Autumn is a magical time to drive through the New Hampshire countryside and discover our charming covered bridges. Affectionately called “kissing bridges,” these trademark New Hampshire covered bridges not only look lovely, but serve an important purpose—protecting the wooden bridge from our harsh winter weather. They also offer terrific photo ops!
Start your tour with a delicious breakfast here at A Newfound B&B before heading out on a delightful day trip. I’ll be happy to help you plan your route to see the following four bridges.
Squam Covered Bridge in Ashland is just a 15-minute drive from the B&B. This relatively new bridge—it was built in 1990—is 61 feet long and has a sidewalk on one side. A town lattice truss bridge, it is located on River Street and crosses the Squam River at the south end of Little Squam Lake.
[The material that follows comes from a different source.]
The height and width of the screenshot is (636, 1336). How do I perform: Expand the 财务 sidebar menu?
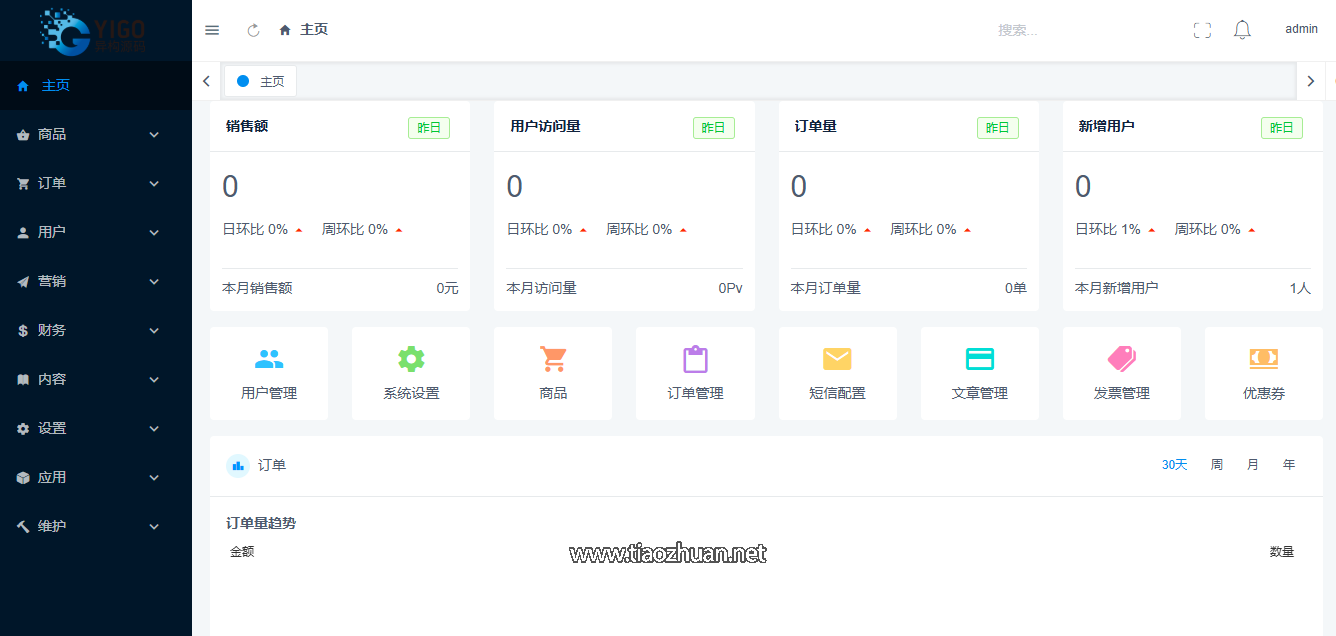(x=95, y=330)
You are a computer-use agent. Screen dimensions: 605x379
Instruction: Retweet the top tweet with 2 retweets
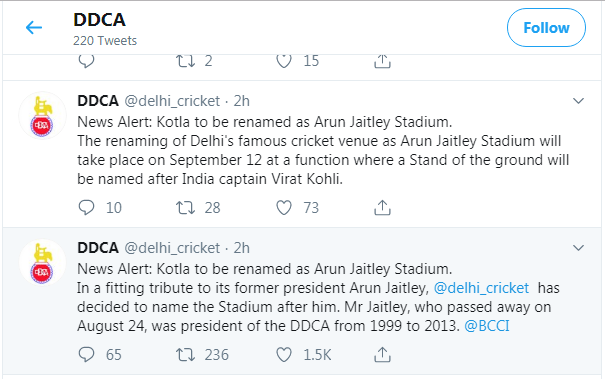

Built 121 years prior to the Squam Bridge, Durgin Bridge in Sandwich is also more than one and one-half times its length, at 96 feet. The Paddleford truss bridge with added arches, named for James Durgin who had a grist mill in town, replaced three other bridges that were washed away by floods. It crosses the Swift River and is claimed to have been part of the Underground Railroad.
The Whittier Bridge is Ossipee Village (30 minutes southeast of Sandwich) is a Paddleford Cross construction with an added arch. It was built in 1870—a year after Squam Brige—and spans 132 feet, 7 inches across the Bearcamp River. Steel telltales were added in 1958 to secure the upper bracing.
Back on the west side of Lake Winnipesaukee, in Tannery Hill, you’ll find Gilford Bridge. This is a pedestrian-only bridge, just 42 feet long. Built in 1995 of local spruce, pine, and hemlock, it crosses a deep gorge and connects the town center with town hall.
Plan to linger a bit in each location, as the towns themselves are picturesque settings with local artisans, fun shops, and nice cafes for lunch or a snack.